_Brano selezionato_.
Rivolta nel carcere di Agrigento dopo aver picchiato e tolto le chiavi agli agenti, 8 arresti
I detenuti hanno devastato un intero reparto, aggredito due agenti, tolto le chiavi e aperto le celle. La polizia penitenziaria, in assetto antisommossa, hanno sedato la rivolta e arrestato otto persone
Hanno organizzato un vero e proprio tentativo di rivolta in carcere, devastando un intero reparto, picchiando due agenti e sottraendo loro le chiavi delle celle per coinvolgere anche gli altri detenuti. È successo lo scorso 30 aprile nella casa circondariale “Pasquale Di Lorenzo” di Agrigento dove, dopo ore di disordini, la polizia penitenziaria in assetto antisommossa ha sedato la rivolta e arrestato otto persone.

_Quesito 1_. In quale giorno è avvenuta la rivolta descritta nell'articolo sul carcere di Agrigento?
_Quesito 2_. Estendi l'articolo sulla rivolta nel carcere di Agrigento, riprendendo subito dopo l'ultima frase riportata.

(Voci dei dati)
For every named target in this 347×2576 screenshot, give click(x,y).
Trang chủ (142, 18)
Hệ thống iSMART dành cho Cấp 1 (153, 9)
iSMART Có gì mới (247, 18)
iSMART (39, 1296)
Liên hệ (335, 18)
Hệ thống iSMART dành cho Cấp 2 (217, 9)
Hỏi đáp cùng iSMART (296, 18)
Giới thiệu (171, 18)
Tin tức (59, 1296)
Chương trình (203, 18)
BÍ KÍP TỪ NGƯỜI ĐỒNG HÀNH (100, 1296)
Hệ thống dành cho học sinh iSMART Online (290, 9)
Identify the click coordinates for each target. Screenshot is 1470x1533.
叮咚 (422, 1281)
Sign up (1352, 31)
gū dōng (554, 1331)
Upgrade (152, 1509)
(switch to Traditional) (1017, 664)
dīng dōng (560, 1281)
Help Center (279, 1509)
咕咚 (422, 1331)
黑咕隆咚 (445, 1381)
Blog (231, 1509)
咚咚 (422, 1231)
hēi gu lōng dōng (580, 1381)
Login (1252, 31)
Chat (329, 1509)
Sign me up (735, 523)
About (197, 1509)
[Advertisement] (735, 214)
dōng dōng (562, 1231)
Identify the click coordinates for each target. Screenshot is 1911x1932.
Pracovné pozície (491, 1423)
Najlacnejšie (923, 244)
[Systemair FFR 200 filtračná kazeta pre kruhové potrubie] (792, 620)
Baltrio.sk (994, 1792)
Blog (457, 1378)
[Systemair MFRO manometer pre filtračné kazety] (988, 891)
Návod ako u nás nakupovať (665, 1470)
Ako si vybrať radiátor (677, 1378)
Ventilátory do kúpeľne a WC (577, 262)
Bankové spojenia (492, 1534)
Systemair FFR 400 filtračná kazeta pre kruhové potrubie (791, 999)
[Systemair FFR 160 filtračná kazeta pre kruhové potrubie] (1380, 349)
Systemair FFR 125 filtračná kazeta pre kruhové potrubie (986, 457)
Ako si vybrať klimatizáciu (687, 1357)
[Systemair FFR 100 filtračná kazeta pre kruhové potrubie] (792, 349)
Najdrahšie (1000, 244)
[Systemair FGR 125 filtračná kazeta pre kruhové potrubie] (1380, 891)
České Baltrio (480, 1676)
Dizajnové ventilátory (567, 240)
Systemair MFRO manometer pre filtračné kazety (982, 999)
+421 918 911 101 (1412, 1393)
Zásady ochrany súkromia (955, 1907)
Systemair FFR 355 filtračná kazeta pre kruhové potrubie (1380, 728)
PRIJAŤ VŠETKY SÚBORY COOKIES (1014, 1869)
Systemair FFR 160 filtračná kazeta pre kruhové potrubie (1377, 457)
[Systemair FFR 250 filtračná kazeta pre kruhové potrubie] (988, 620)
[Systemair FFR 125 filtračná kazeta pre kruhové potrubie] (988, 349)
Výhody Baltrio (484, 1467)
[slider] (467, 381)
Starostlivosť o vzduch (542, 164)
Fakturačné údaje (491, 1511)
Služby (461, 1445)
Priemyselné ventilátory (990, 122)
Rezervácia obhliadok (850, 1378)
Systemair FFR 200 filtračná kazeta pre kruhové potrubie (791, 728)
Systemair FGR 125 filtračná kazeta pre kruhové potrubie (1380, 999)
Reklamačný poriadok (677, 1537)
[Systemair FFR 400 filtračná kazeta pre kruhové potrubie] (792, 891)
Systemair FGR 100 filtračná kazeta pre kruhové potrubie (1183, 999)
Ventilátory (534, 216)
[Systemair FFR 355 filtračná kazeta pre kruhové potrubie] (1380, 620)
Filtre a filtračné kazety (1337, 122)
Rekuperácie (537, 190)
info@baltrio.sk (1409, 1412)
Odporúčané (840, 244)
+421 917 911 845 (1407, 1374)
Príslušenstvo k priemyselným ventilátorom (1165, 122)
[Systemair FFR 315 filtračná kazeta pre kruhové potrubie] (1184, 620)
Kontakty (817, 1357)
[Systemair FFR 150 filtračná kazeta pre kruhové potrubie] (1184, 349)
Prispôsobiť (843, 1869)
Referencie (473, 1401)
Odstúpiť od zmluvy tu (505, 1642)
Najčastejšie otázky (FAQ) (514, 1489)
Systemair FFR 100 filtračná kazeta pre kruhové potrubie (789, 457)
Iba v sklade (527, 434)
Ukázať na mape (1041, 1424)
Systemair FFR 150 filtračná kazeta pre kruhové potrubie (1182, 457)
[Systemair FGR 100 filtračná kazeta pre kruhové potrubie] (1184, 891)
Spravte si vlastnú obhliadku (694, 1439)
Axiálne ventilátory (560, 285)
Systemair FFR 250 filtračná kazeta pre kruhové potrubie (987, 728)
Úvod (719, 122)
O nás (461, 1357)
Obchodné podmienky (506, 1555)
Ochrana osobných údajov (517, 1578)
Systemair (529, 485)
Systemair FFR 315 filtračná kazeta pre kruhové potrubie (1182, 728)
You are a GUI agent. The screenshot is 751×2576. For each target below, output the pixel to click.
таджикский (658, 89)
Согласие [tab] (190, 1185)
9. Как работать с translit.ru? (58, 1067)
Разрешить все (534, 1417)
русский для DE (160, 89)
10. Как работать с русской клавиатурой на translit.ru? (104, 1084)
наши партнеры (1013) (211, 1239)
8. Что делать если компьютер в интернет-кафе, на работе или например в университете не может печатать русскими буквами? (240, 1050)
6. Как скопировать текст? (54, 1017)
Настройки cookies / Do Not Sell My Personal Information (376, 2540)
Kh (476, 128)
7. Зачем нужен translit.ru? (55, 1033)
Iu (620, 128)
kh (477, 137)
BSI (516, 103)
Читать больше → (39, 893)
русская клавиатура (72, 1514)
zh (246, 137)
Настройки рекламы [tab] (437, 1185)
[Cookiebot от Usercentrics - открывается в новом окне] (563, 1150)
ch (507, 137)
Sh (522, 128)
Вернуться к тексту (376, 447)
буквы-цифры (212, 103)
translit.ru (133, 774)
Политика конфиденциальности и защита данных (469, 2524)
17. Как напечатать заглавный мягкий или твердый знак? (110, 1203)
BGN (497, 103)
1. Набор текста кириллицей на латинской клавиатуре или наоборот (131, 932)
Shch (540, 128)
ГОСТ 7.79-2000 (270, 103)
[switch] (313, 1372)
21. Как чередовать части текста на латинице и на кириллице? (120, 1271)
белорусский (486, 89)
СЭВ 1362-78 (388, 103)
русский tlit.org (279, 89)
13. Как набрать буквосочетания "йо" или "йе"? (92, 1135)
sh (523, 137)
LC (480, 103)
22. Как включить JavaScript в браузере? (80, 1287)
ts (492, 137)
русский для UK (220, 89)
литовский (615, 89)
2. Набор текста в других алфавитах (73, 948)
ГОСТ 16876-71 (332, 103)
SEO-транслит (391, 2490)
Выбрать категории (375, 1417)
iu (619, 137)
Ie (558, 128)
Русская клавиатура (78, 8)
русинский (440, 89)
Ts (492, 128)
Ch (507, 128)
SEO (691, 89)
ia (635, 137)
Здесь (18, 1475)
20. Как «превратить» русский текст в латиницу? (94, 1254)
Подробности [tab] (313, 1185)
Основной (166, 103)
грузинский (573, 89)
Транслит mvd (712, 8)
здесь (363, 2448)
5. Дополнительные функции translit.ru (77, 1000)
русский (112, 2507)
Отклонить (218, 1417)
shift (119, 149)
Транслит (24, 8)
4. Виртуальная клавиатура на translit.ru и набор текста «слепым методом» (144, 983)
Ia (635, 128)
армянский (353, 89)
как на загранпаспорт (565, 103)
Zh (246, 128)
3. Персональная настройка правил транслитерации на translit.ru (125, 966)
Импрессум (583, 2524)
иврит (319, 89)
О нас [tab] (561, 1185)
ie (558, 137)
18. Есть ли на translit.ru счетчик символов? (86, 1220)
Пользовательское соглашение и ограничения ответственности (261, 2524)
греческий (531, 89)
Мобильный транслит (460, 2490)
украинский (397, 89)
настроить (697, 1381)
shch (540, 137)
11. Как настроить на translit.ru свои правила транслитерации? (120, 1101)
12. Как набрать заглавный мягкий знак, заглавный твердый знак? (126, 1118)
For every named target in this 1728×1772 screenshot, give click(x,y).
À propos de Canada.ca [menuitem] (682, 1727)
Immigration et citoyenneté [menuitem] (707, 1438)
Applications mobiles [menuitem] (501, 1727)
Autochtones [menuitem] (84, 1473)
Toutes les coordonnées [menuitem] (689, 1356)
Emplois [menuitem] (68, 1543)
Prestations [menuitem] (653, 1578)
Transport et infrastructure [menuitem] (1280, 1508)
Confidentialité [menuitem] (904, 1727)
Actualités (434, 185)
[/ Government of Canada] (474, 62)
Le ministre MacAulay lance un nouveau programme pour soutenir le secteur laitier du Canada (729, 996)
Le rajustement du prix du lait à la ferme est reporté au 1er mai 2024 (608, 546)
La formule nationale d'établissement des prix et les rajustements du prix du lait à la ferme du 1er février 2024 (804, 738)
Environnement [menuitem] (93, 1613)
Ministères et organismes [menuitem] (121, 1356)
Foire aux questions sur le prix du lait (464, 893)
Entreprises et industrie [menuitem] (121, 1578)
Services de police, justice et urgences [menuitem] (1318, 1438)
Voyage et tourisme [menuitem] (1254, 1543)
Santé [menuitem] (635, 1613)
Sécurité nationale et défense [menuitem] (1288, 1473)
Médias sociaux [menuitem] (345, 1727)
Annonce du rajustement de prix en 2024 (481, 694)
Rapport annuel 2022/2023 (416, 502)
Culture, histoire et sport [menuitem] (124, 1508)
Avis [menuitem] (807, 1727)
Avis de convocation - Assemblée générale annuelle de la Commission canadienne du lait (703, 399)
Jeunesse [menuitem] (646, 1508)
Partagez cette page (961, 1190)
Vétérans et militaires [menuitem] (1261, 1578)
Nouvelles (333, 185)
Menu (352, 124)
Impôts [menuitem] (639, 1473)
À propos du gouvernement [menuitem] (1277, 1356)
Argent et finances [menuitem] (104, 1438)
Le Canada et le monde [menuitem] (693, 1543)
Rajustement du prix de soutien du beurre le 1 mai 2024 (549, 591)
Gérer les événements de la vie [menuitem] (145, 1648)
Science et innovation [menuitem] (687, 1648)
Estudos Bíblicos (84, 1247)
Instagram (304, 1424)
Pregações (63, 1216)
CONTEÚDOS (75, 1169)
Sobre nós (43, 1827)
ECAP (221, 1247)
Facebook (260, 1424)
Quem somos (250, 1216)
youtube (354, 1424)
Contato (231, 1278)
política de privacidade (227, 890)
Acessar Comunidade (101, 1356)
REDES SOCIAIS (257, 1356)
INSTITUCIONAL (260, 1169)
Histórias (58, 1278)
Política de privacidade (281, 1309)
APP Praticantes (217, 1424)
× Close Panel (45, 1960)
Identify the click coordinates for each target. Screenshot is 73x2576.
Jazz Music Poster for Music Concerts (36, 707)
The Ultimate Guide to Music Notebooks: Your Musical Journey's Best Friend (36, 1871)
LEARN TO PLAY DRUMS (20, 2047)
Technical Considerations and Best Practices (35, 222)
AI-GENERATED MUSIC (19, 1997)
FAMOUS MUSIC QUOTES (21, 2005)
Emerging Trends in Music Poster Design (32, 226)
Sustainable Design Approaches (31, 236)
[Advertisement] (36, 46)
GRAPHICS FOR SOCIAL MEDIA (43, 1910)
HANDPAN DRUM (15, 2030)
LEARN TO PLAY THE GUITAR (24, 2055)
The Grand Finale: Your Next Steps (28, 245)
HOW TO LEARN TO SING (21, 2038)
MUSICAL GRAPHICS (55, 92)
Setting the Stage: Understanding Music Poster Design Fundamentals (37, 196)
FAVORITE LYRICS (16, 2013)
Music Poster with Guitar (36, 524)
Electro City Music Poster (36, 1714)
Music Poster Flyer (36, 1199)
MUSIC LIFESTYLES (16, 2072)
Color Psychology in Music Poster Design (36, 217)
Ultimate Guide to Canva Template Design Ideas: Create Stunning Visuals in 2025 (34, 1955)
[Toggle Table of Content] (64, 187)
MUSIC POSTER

_Risultato esercizio 1_. Il 30 aprile.

_Risultato esercizio 2_.
Si tratta di Diego Fortezza, 45 anni, di Siracusa; Salvatore Condorelli, 38 anni, di Catania; Davide Bonaccorso, 26 anni, di Messina; Sebastiano La Torre, 32 anni, di Catania; Angelo Fernandez, 21 anni, di Palermo; Giovanni Arno, 22 anni, di Napoli; Kevin Dragotto, 21 anni, di Palermo; Giovanni Linares, 28 anni, di Siracusa. Tutti (difesi dagli avvocati Fabio Falcone, Giovanni Speciale, Vito Cangemi, Maria Cerasa) sono comparsi ieri davanti il gip Michele Dubini che, a margine dell’udienza, ha convalidato gli arresti così come chiesto dal pubblico ministero.
I fatti, come detto, risalgono allo scorso 30 aprile. La rivolta, avvenuta nel reparto “Sole”, sarebbe stata organizzata da Condorelli al quale poco prima un agente gli aveva contestato un provvedimento disciplinare. L’episodio ha così innescato una spirale di violenza: un sostituto commissario è stato aggredito, ad un altro agente – che aveva provato a chiudersi in un box – sono state tolte le chiavi delle celle che sono state così aperte. Il reparto è stato devastato con il danneggiamento di suppellettili, blindi, estintori e quadri elettrici.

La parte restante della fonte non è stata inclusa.